** start of SELECTED PASSAGE **

John Esposito was a friend of the Beers family who would frequently give attention and gifts to Katie and John Beers, but would also sexually abuse John. Esposito had previously been arrested in 1977 for the attempted abduction of a twelve-year-old boy.

Kidnapping
Beers was lured into Esposito's house at Bay Shore, New York on December 28, 1992, two days before her 10th birthday, by the promise of birthday presents. After Beers played a video game in Esposito's bedroom, he forced her into an underground concrete bunker.

The 6-foot-by-7-foot bunker hill was located under Esposito's garden and accessed via a six-foot long tunnel. The entrance tunnel was concealed by a 200-pound concrete trap door and hidden behind a removable bookcase in Esposito's office. The bunker contained a commode toilet and closed-circuit television system. Within the bunker was a coffin-size soundproofed room containing a bed and television where Beers was chained. Esposito would later tell police he had built the bunker specifically for Beers. Beers herself later recalled playing in the dirt displaced by the bunker as Esposito dug it a few years before the kidnapping.

Immediately after forcing Beers into the bunker, Esposito made her record a message where she claimed a man with a knife had taken her. Esposito played the message at a pay phone outside the Spaceplex amusement arcade at Nesconset, New York and told the arcade's staff that he had lost Beers within the building. Police were called when she couldn't be located.

During her captivity, Esposito would frequently visit Beers to sexually abuse her while also providing food, blankets and toys. He allowed Beers into the larger part of the bunker when he visited her but would force her back into the smaller room when she was alone, although Beers was able to unchain herself and escape to the larger room in Esposito's absence after hiding a key under her pillow, but was unable to escape the bunker itself. Esposito told Beers he intended to keep her in the bunker for the remainder of her life, and planned to take a photo of her asleep and send it to police so they would believe she was dead, although the photo was never taken.

Esposito was a suspect from an early stage in the police investigation, following accusations of previous sexual abuse towards John Beers and witnesses at Spaceplex stating that he entered the arcade alone on the day of Beers' disappearance. Police also determined that Beers' phone message about a man with a knife was from a previously made recording based on a lack of background noise.

** end of SELECTED PASSAGE **
** start of GIVEN MATERIAL **

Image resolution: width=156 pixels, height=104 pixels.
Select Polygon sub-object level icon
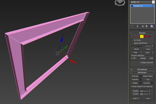[145, 36]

** end of GIVEN MATERIAL **

EXERCISE TASK 1 — According to the passage about the Beers kidnapping, where did Esposito play the recorded message?
EXERCISE TASK 2 — From the passage about the Beers kidnapping, reproduce everything from "The 6-foot-by-7-foot bunker" down to "before the kidnapping.".

EXERCISE RESPONSE 1 — At a pay phone outside the Spaceplex amusement arcade at Nesconset, New York.

EXERCISE RESPONSE 2 —
The 6-foot-by-7-foot bunker hill was located under Esposito's garden and accessed via a six-foot long tunnel. The entrance tunnel was concealed by a 200-pound concrete trap door and hidden behind a removable bookcase in Esposito's office. The bunker contained a commode toilet and closed-circuit television system. Within the bunker was a coffin-size soundproofed room containing a bed and television where Beers was chained. Esposito would later tell police he had built the bunker specifically for Beers. Beers herself later recalled playing in the dirt displaced by the bunker as Esposito dug it a few years before the kidnapping.